Emprego e educação foram os dois setores com o melhor desempenho. A situação do emprego melhorou na percepção de 53,6% das pessoas e piorou para 17,6%. Já a educação foi aprovada por 47,1% da população e reprovada por 23,3%. Saúde e segurança pública, no outro extremo, continuam sendo nossos calcanhares de aquiles (o direito e o esquerdo). Em ambas, a sensação de piora supera a sensação de melhora.
O que não chega a ser novidade é a (altíssima) popularidade do presidente. Ainda segundo a CNT/Sensus, seu governo é avaliado positivamente por 71,4% da população e negativamente por 5,8% (os demais o consideram regular ou não opinaram). Já o desempenho de Lula à frente do cargo é aprovado por 81,7% e desaprovado por 13,9%.

quarta-feira, 3 de fevereiro de 2010

"A população que fique tranquila"

A reportagem de capa de Época São Paulo deste mês, nas bancas desde o último sábado, faz uma análise dos tropeços administrativos verificados em 2009 e dos mais recentes pronunciamentos, algo desconexos, registrados pelo prefeito Gilberto Kassab diante do caos em que a cidade se meteu no janeiro mais chuvoso dos últimos 77 anos. O texto é assinado por mim. Promovemos, em oito páginas, um generoso cruzamento de dados que nos permite concluir que faz tudo parte do mesmo pacote: o descontentamento da população em relação à cidade, os equívocos do orçamento aprovado para 2010 pela Câmara, a queda de popularidade do prefeito e, é claro, a previsão de gastos recordes em publicidade oficial da Prefeitura para este ano. A seguir, a imagem da capa e o primeiro parágrafo da matéria:

"Tradicionalmente conhecido como um período de pouca agitação - com estudantes em férias, Legislativo em recesso e 20% dos carros afastados das ruas -, janeiro foi um mês trovejante em São Paulo.

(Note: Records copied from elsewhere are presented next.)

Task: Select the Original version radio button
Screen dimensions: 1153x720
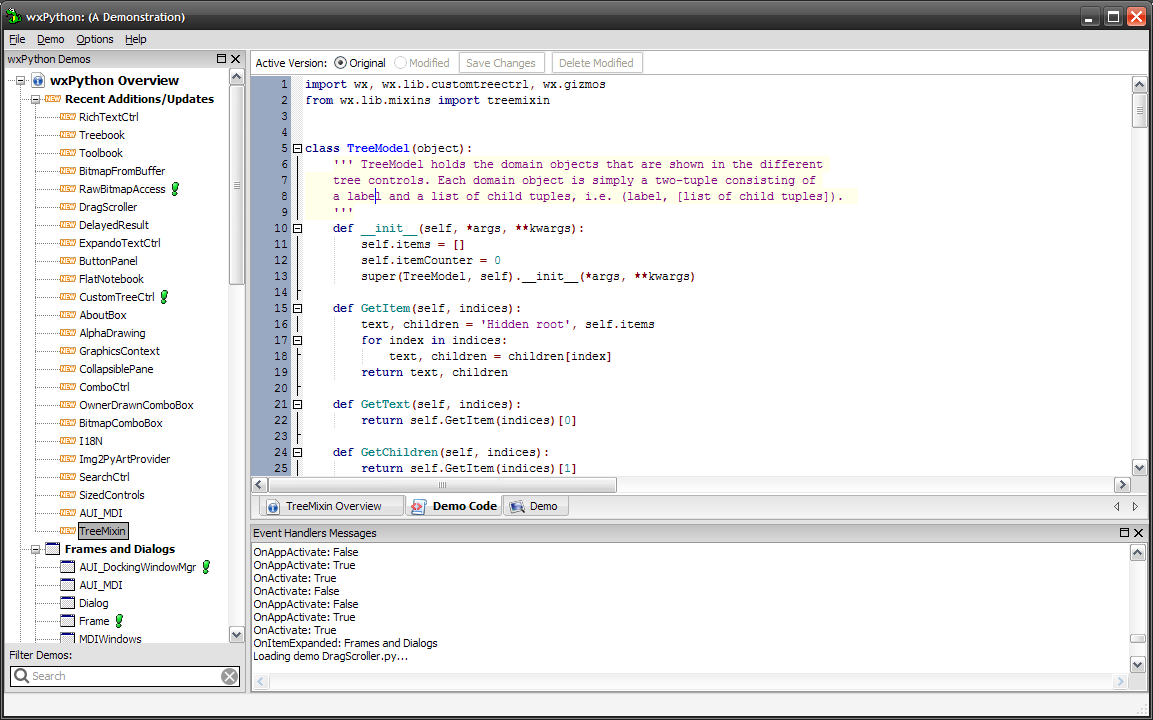Action: [341, 63]
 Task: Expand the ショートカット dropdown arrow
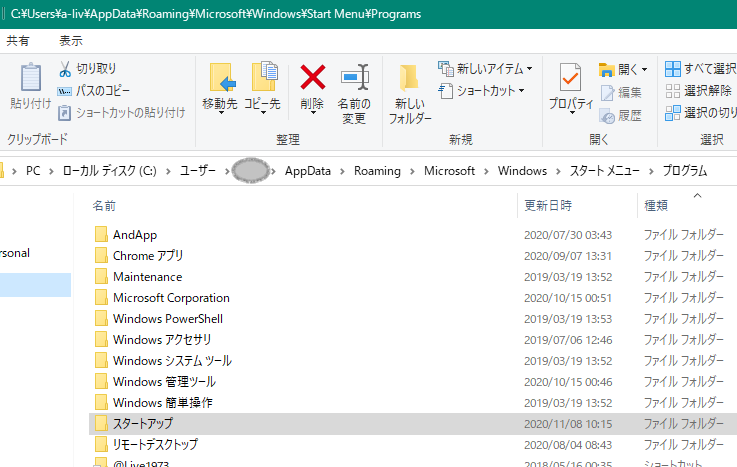click(x=521, y=90)
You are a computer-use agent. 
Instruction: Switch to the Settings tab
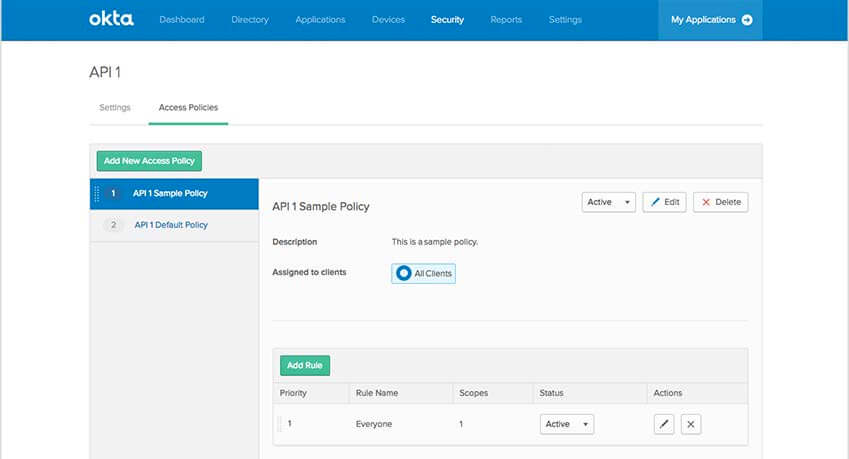[x=115, y=107]
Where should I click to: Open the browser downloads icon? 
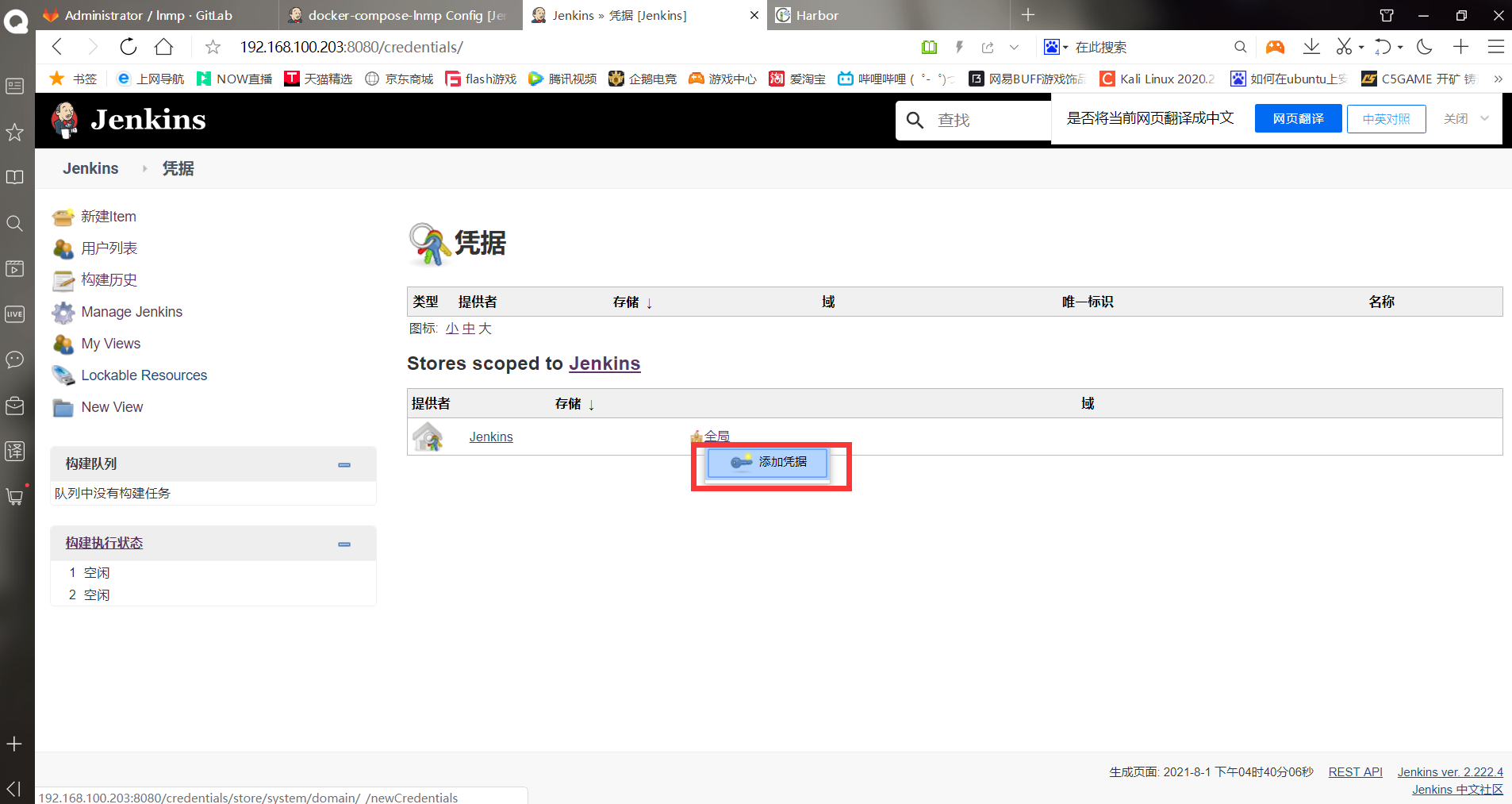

Até o dia 25, a cidade não vivera nem sequer dois dias consecutivos sem alagamentos. O maior dilúvio do ano, na manhã do dia 21, inundou 120 pontos, de acordo com o Centro de Gerenciamento de Emergências, e causou a morte, apenas na capital, de pelo menos quatro pessoas. O Rio Tietê transbordou e, no Jardim Romano (Zona Leste), onde os moradores festejavam o terceiro dia com os pés secos após 40 sob as águas, dezenas de casas voltaram a submergir. Também inundado, o túnel Tribunal de Justiça (Zona Sul) sofreu interrupção de tráfego por 38 horas devido a falhas no sistema de drenagem. Enquanto funcionários da Defesa Civil reviravam entulhos e milhares de pessoas enfileiravam-se em 111 quilômetros de congestionamento, o prefeito Gilberto Kassab afirmou: "A população que fique tranquila. Os recursos têm sido usados da melhor maneira possível, e vai continuar sendo assim."